I don't think the families who lost their love ones in the Apollo 1 fire trust the so called Pro's in Nasa! Heck, before the fire started, they couldn't even communicate with Mission Control!!!!!!
 
I don't understand why this scrub should have people calling SpaceX "amateur" and labeling their rocket as being inferior. Large rockets like Delta IV and Ariane V have had similar pad aborts recently, even in regular sevice. If anything, the scrub shows that they're smart enough to be cautious when testing the new system. I don't want an American GSLV! :P
 
In my opinion, I think they should have contracted some flights between C1 and C2/3, get more experience with the launch vehicle under their belt...
 
Its a fact that Musk should better begin to learn humility.

Yes. He makes everything sound so easy and talks about going to Mars in 10-15 years. I'm always worried whether all that talk just is PR or if he has no real clue of what he actually predicts.
 
I went ice cold when I watched that launch abort. Brrrrrrrr!!!
Good luck next time.
I watched a previous launch of the Falcon 9 rocket, and what strike me the most is the sparks that flew around from the exhaust nozzle.
I never saw that on any other launch.....Delta, Saturn,Space shuttle etc.
And it quite unnerving to watch that second stage engine glow red hot.
 
Its a fact that Musk should better begin to learn humility.

He's selling a product. Humility never worked in advertising.

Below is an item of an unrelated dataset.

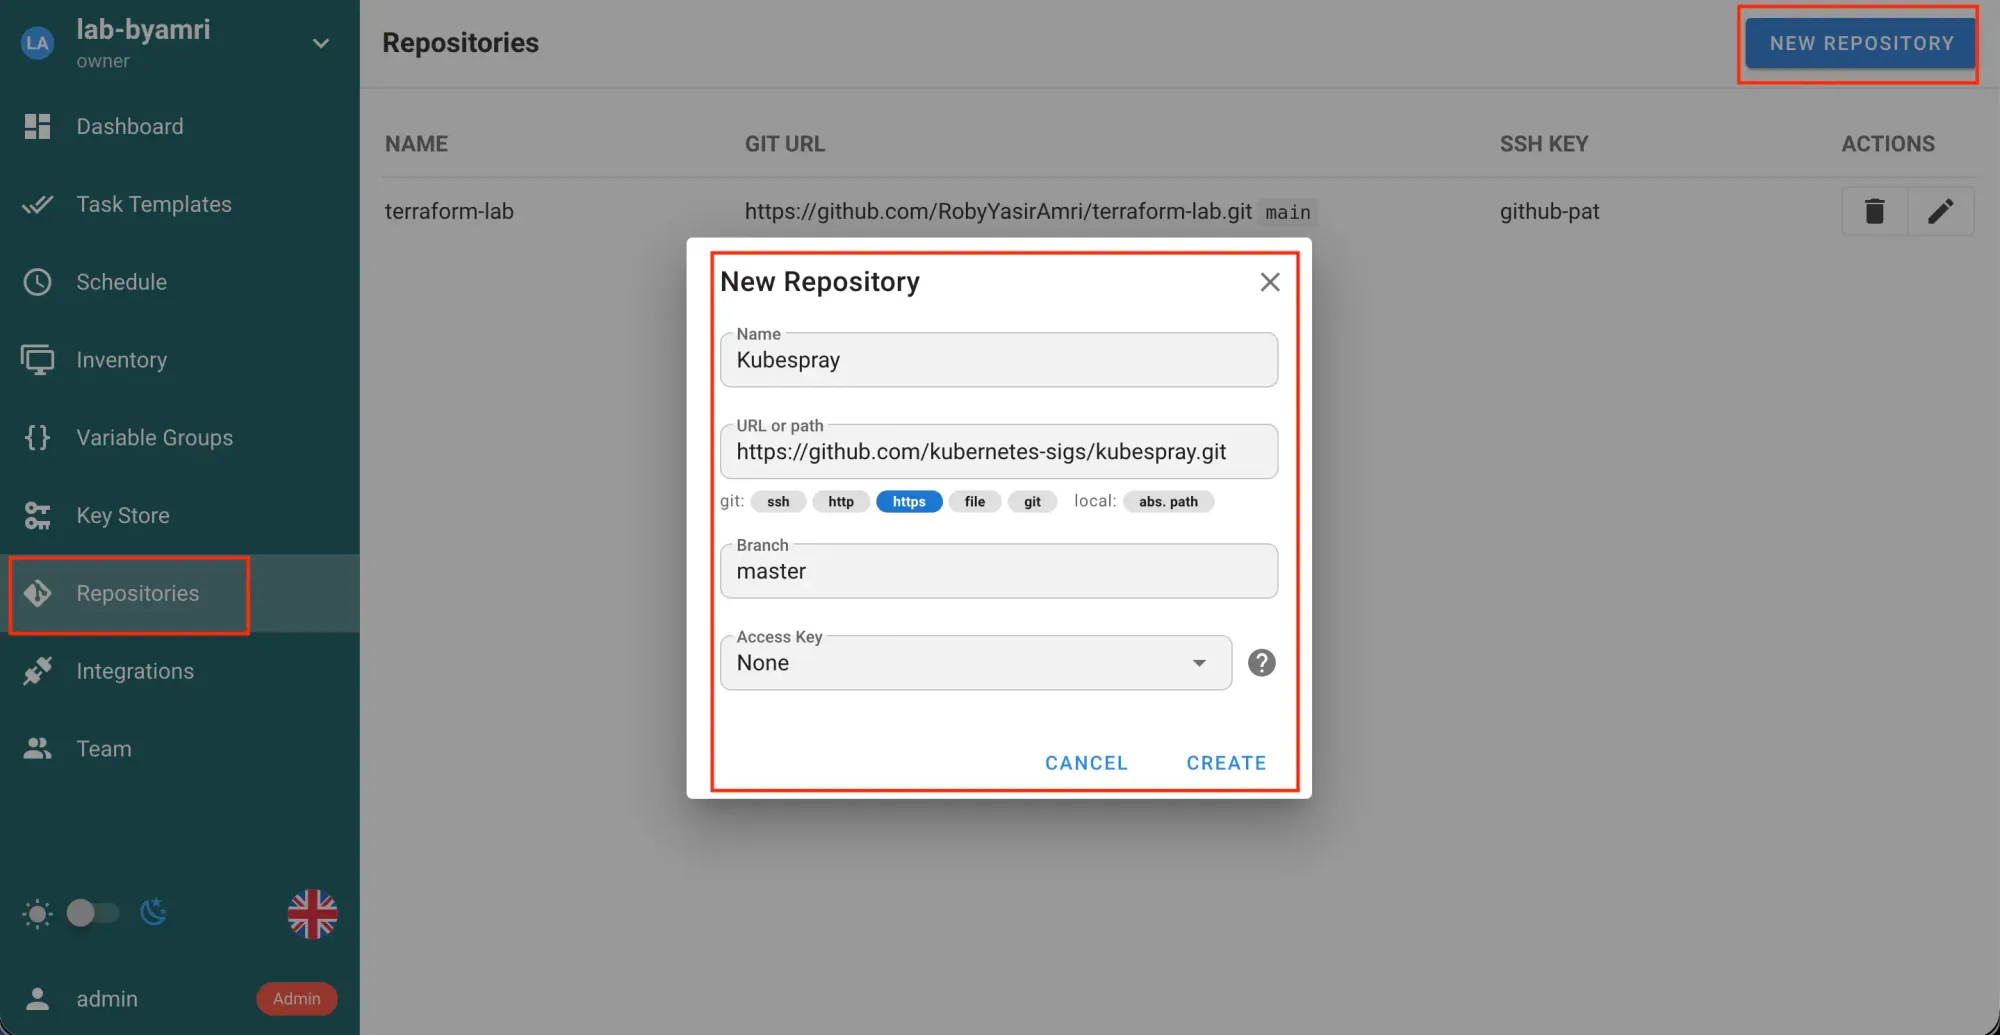Cancel the New Repository dialog
2000x1035 pixels.
(x=1086, y=762)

If Libresse commercials showed how their product worked IRL, they wouldn't sell a single pack. :lol:
 
I don't understand why this scrub should have people calling SpaceX "amateur" and labeling their rocket as being inferior. Large rockets like Delta IV and Ariane V have had similar pad aborts recently, even in regular sevice. If anything, the scrub shows that they're smart enough to be cautious when testing the new system. I don't want an American GSLV! :P

I get a different impression from commentators on some large mainstream online communities (and a few small ones): They seem to think that it's a miraculous thing that a rocket can perform a pad abort without exploding and have invented some strange hype-fed narrative that this demonstrates SpaceX's superiority over "NASA" as some kind of evil establishment.
 
It has been 7 months since this thing was originally supposed to go up. This starting to get ridiculous, especially when Musk goes on and on about Dragon Mars missions and Stratolaunch Falcon's and all that other rhetoric. It's all talk.

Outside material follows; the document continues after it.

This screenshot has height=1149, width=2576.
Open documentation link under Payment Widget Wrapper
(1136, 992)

It is 7 months in which NASA requested SpaceX to literally certify that even the color for the SpaceX logo does not catch fire while docked to the ISS. Hardly SpaceX fault of the development, it is maximal just the difference between "another test of a capsule" and "Let us merge a few test objectives into a single mission to give a signal to the political decision makers".
 
Computer science and advances in electronics greatly reduced the catastrophic launch failures those 10-20 last years. The safety systems have become much more reliable than they were before 1995 (roughly).
 
Computer science and advances in electronics greatly reduced the catastrophic launch failures those 10-20 last years. The safety systems have become much more reliable than they were before 1995 (roughly).

Rather 1980, the Shuttle main engine controllers had been also pretty reliable already, what changed a lot is actually the sensor end. You can now get much smaller sensors with much better accuracy even in high vibration environments - and that without actually needing to order special parts, most of this stuff is commercially available today for various applications.

Thus, you can today stuff the sensor payload of a test article into a flight model without significant mass penalty compared to previous stuff - and much lower costs.
 
2155 GMT (5:55 p.m. EDT)

"Today's launch was aborted when the flight computer detected slightly high pressure in the engine 5 combustion chamber," SpaceX said in a statement. "We have discovered root cause and repairs are underway."

"During rigorous inspections of the engine, SpaceX engineers discovered a faulty check valve on the Merlin engine. We are now in the process of replacing the failed valve. Those repairs should be complete tonight. We will continue to review data on Sunday. If things look good, we will be ready to attempt to launch on Tuesday, May 22, at 3:44 a.m. Eastern."